Ce concert s’annonçait comme un moment fort du Festival, sous la direction du maître des lieux, le Maestro Zedda. D’autant que, contrairement à la version donnée il y a deux ans qui avait enthousiasmé Christophe Rizoud dans ces mêmes colonnes, elle est donnée aujourd’hui dans le très beau Théâtre Rossini, à priori plus adapté à cette musique religieuse que le grand hall de l’Adriana Palace.
Le théâtre était donc comble, les places vendues depuis bien longtemps et l’annonce du remplacement de Lorenzo Regazzo par Mirco Palazzi n’entamait en rien l’excitation.
Et pourtant… au final, malgré des applaudissements nourris qui conduiront le maestro à bisser le chœur final « In sempiterna saecula Amen », on ne peut s’empêcher de ressentir une certaine frustration…
Pourquoi cette déception ? L’exécution de ce Stabat Mater aura pourtant été bien plus qu’honnête ! Mais on aura ressenti au cours du concert bien peu de ferveur religieuse, pas plus que d’exaltation opératique.
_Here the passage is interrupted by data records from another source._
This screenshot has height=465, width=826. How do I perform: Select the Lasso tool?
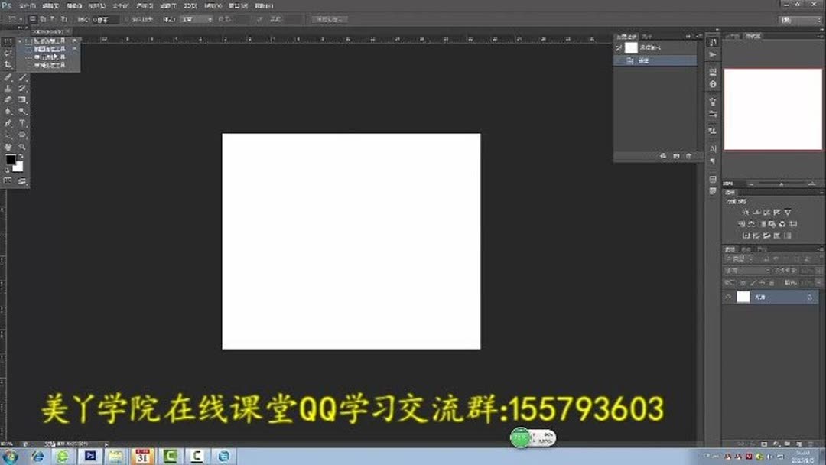tap(8, 53)
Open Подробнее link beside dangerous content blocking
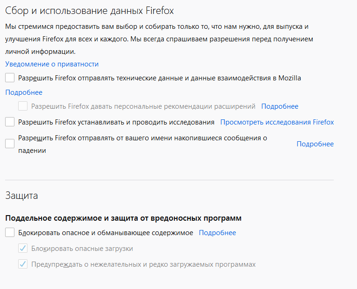The height and width of the screenshot is (289, 357). pos(217,233)
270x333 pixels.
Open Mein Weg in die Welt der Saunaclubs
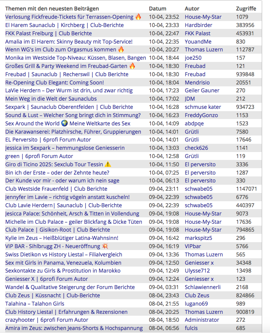pyautogui.click(x=51, y=99)
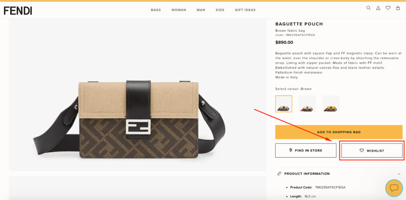Open the shopping bag icon in header

(x=398, y=8)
Il nous faut alors trouver des responsables : à qui la faute ?
Peut-être un peu au maestro lui-même… Il dirige l’œuvre sans partition et l’Orchestre du Théâtre Communal de Bologne semble ne faire qu’un avec son chef : certains accents, comme les interventions terrifiantes des cuivres dans l’ « Inflammatus et accensus » et le final, sont proprement grisants. Mais ces effets superbes n’arrivent pas à maintenir la tension sur toute la durée, et l’on pourrait reprocher au maestro de se laisser emporter par la puissance orchestrale et d’abuser un peu du fortissimo, mettant certains solistes, en particulier Celso Albelo, en difficulté.
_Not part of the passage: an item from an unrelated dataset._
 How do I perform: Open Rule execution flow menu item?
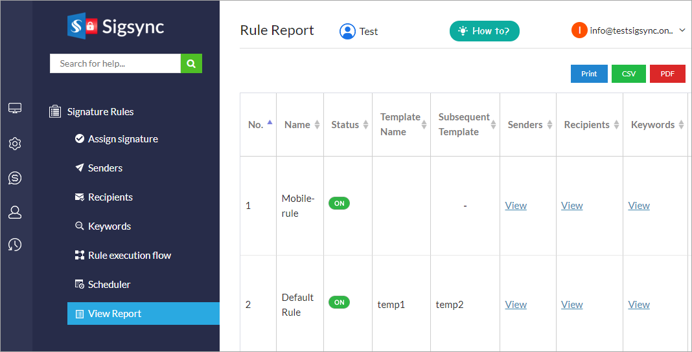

Les solistes, justement ne sont pas forcément irréprochables.
A une exception près, qui se nomme Mirco Palazzi. Le remplacement de dernière minute nous aura permis de découvrir sa très belle voix de basse aux graves sonores : il ne force pas pour se faire entendre. Que ce soit dans l’aria solo « Pro peccatis suae gentis » ou dans son dialogue avec le chœur dans « Eja Mater fons amoris », la ligne de chant est admirable, le recueillement perceptible. Ce seront les vrais moments d’élévation du concert !
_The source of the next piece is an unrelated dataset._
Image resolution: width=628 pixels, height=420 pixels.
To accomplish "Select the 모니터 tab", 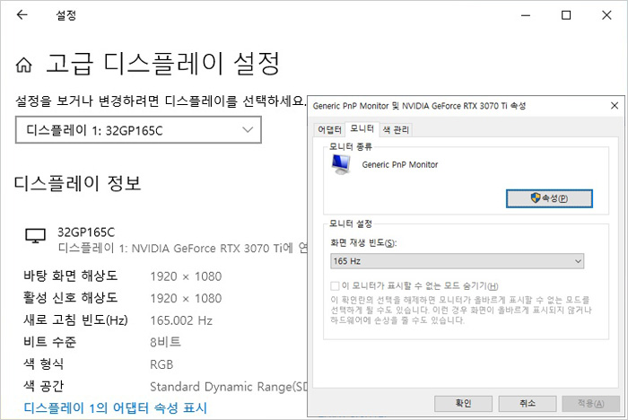I will tap(362, 129).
Car pour le reste, les interventions solistes ne suscitent guère l’enthousiasme. Celso Albelo semblait bien mal à l’aise : sans cesse couvert par l’orchestre, il est obligé de forcer sa voix de ténor léger pour se faire entendre dans le « Cujus animam » et son contre ré bémol raidi couronnant sa cabalette, détonne un peu. La très jeune soprano de poche Julia Lezhneva fait montre d’une voix de soprane typiquement slave avec une émission très droite. Malgré des jolies couleurs, il manque un aplomb et un engagement dramatique pour dominer le furieux « Inflamatus et accensus ». Daniela Barcellona, enfin, confirme ce que l’on a entendu dans Maometto II : la voix semble fatiguée et plutôt engorgée, entachée d’un fort vibrato. Dans ces conditions, on passe facilement à côté du mystère du « qui es homo ? ».
Le chœur de chambre de Prague n’aura en revanche pas déçu, en particulier les pupitres de basses : la puissance, la précision des interventions sont tout simplement superbes.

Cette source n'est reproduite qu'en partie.